Recovering x given noisy squared measurements, e.g., $y_i \sim \mathrm{Poisson}(|\mathbf{a_i}^\top\mathbf{x}|^2)$ is a nonlinear optimization problem. Authors show that using (1) a truncated spectral initialization, and (2) truncated gradient descent, exact recovery can be achieved with optimal sample O(n) and time complexity O(nm) for iid gaussian $\mathbf{a_i}$. Those truncations essentially remove responses and corresponding gradients that are larger than typical values. This stabilizes the optimization. [matlab code online] [recorded talk]

Closed-form Estimators for High-dimensional Generalized Linear Models
Eunho Yang, Aurelie C. Lozano, Pradeep K. Ravikumar

Authors derive closed-form estimators with theoretical guarantee for GLM with sparse parameter. In the high-dim regime of $n \gg p$, sample covariance matrix is rank-deficient, but by thresholding and making it sparse, it becomes full rank (original sample cov should be well approx by this sparse cov). They invert the inverse link function by remapping the observations by small amount: e.g., 0 is mapped to $\epsilon > 0$ for Poisson so that logarithm doesn’t blow up.

By replacing the sum over the samples in the Hessian for GLM regression with expectation, and applying Stein’s lemma assuming Gaussian stimuli, he derived a computationally cheap 2nd order method (O(np) per iteration). This trick relies on large enough sample size $n \gg p$, and the Gaussian stimuli distribution assumption can be relaxed in practice if $p \gg 1$ by central limit theorem. Unfortunately, the condition for the theory doesn’t hold for Poisson-GLM!

Stochastic Expectation Propagation
Yingzhen Li, José Miguel Hernández-Lobato, Richard E. Turner

In EP, each likelihood contribution to the posterior is stored as an independent factor which is not scalable for large datasets. Authors propose to further approximate by using n copies of the same factor thus making the memory requirement of EP independent of n.
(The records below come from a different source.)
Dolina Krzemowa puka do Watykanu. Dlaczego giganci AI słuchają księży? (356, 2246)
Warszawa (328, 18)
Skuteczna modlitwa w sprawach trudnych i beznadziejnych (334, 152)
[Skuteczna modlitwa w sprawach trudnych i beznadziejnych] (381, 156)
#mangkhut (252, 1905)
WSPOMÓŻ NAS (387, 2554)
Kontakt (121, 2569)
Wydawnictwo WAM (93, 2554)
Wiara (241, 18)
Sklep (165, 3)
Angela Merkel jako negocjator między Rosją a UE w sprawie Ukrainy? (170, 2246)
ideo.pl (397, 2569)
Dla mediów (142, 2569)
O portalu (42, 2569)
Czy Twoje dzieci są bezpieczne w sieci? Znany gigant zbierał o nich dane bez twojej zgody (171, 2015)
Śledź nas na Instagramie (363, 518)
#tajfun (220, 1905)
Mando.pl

This is similar to assumed density filtering (ADF) but with much better performance close to EP.

Competitive Distribution Estimation: Why is Good-Turing Good
Alon Orlitsky, Ananda Theertha Suresh

Best paper award (1 of 2). Shows theoretical near optimality of Good-Turing estimator for discrete distributions.

Learning Continuous Control Policies by Stochastic Value Gradients
Nicolas Heess, Gregory Wayne, David Silver, Tim Lillicrap, Tom Erez, Yuval Tassa

Using the reparameterization trick for continuous state space, continuous action reinforcement learning problem. [youtube video]

High-dimensional neural spike train analysis with generalized count linear dynamical systems
Yuanjun Gao, Lars Büsing, Krishna V. Shenoy, John P. Cunningham

A super flexible count distribution with neural application.

Unlocking neural population non-stationarities using hierarchical dynamics models
Mijung Park, Gergo Bohner, Jakob H. Macke

Latent processes with two time scales: one fast linear dynamics, and one slow Gaussian process.

2015/12/09 11:20 pm

What condition for the Newton-Stein method doesn’t apply to the poisson GLM?